Distributor: Fox Searchlight Pictures
Director: George Tillman Jr.
Screenwriter: Reggie Rock Bythewood, Cheo Hodari Coker
Cast: Jamal Woolard, Angela Bassett, Derek Luke, Anthony Mackie, Antonique Smith, Naturi Naughton, Dennis White, Julia Pace Mitchell, Sean Ringgold, Marc John Jeffries, Kevin Phillips, Edwin Freeman
Rating: R (for pervasive language, some strong sexuality including dialogue, nudity, and for drug content


   
































After numerous articles, documentaries and gossip, the story of Christopher “Biggie Smalls” Wallace is finally on the big screen in 'Notorious.’ With a group of veterans (Angela Bassett, Derek Luke, and Anthony Mackie) and newcomers ( Jamal “Gravy” Woolard, Antonique Smith, Julia Pace Mitchell and Naturi Naughton), the film captures the essence of the famous rapper from Brooklyn. Although one may question how objective it is, considering it's produced by Wallace’s mother and Sean “P. Diddy” Combs, ‘Notorious’ is explosive, fun and entertaining.
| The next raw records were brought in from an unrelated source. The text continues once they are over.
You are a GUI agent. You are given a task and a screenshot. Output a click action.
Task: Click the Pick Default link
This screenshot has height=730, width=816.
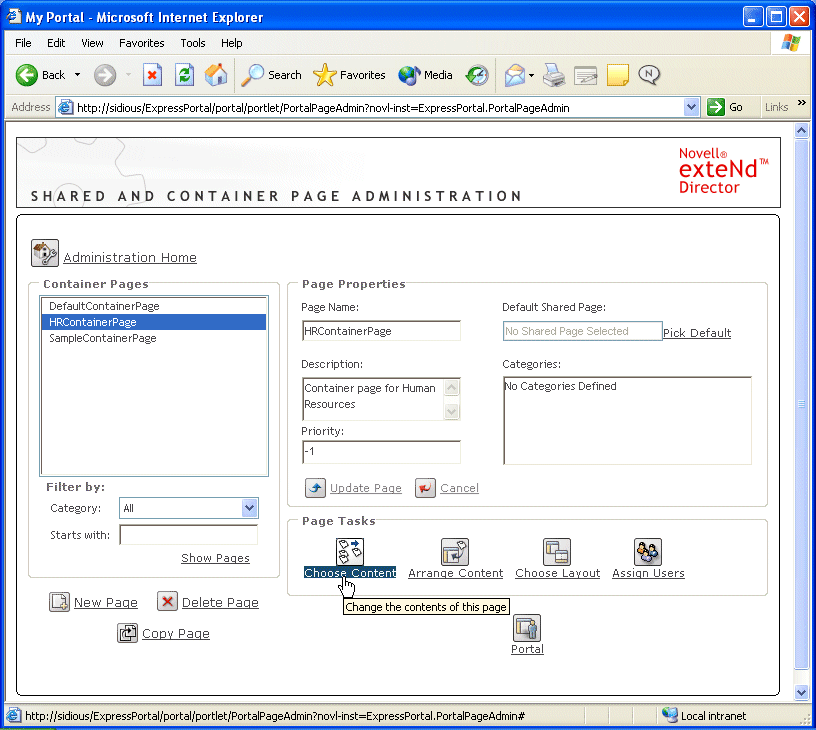[x=697, y=333]
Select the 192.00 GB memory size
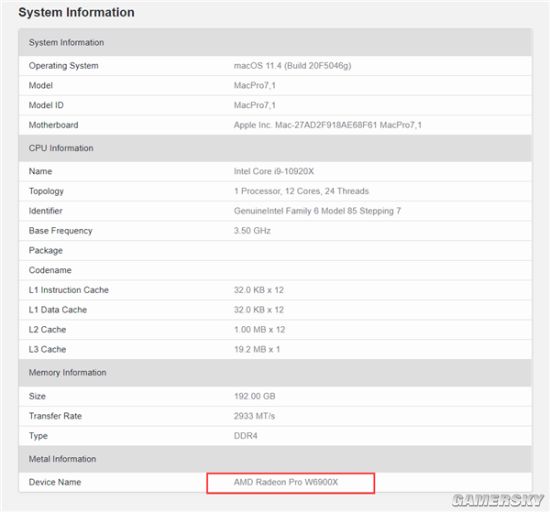 click(254, 396)

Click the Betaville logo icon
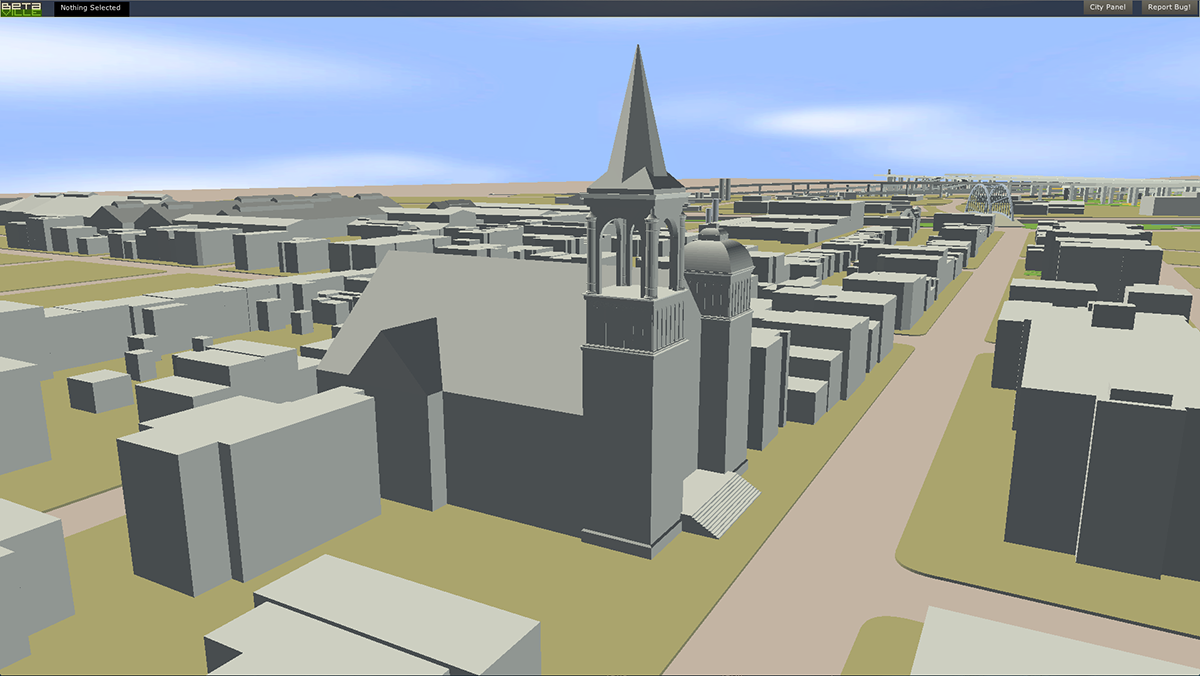click(21, 8)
Growing up in Brooklyn, NY, Christopher Wallace wanted to be more than just an average kid scraping by in school. He wanted to provide for, and help out, his single mom, Violetta (Bassett), and when the opportunity arises to make some money, he jumps at it. With his childhood friend Damion, Chris rules the streets as a drug dealer, making money left and right, until the day comes when the law catches up with him and jail becomes inevitable. What gets him through the tough times is his mom's support and his unique rapping abilities.
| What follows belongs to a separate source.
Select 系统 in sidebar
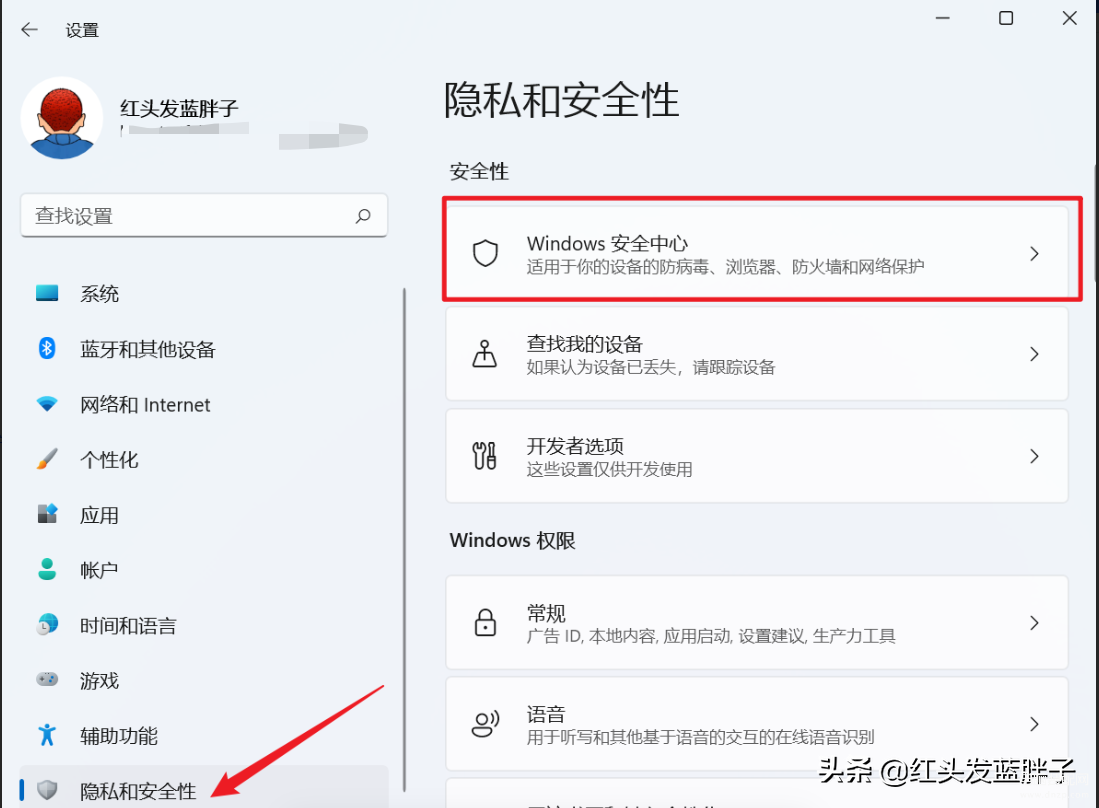This screenshot has height=808, width=1099. 99,294

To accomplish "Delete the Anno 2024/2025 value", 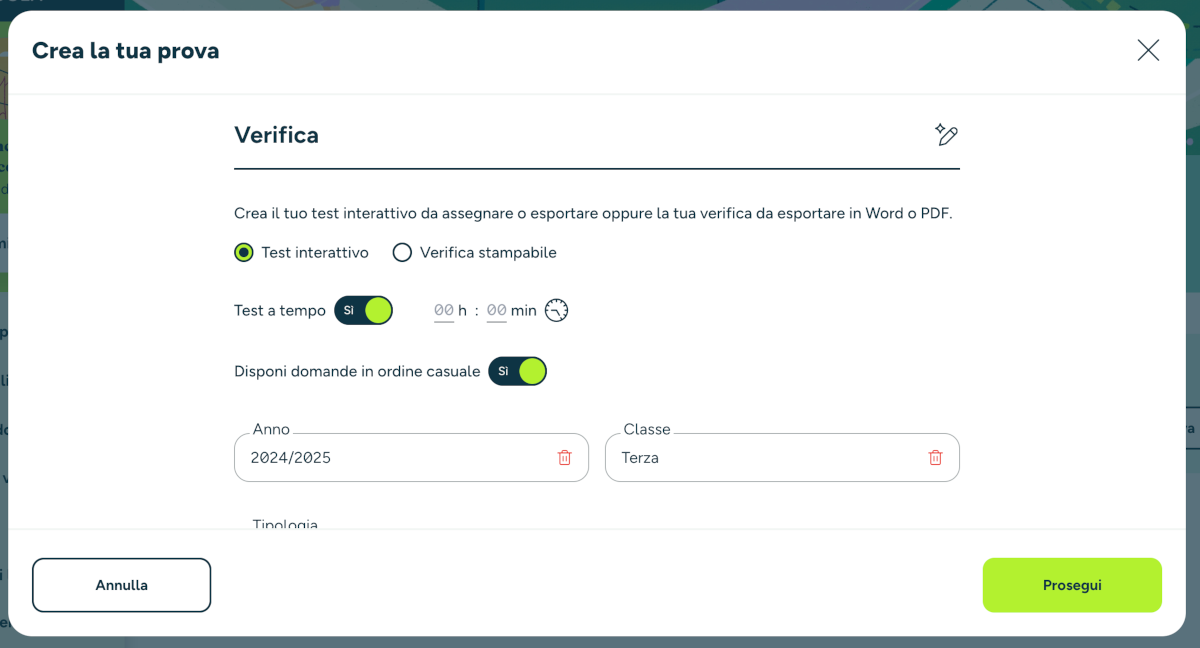I will pos(564,458).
When Damion sacrifices himself to give Christopher an opportunity to take his skills as a rapper to a higher level, Biggie hooks up with music producer Sean “Puffy” Combs. Life would never be the same for the two of them. In the meantime, Biggie juggles between the women in his life: Jan (Julia Pace Mitchell), mother of his first child; his mistress Kim Jones, aka Lil' Kim; and wife, singer Faith Evans.

With his growing popularity and record sales booming, Biggie is on top of the world until the East Coast-West Coast drama unfolds and, ultimately, leads to one of the darkest days in the rap world.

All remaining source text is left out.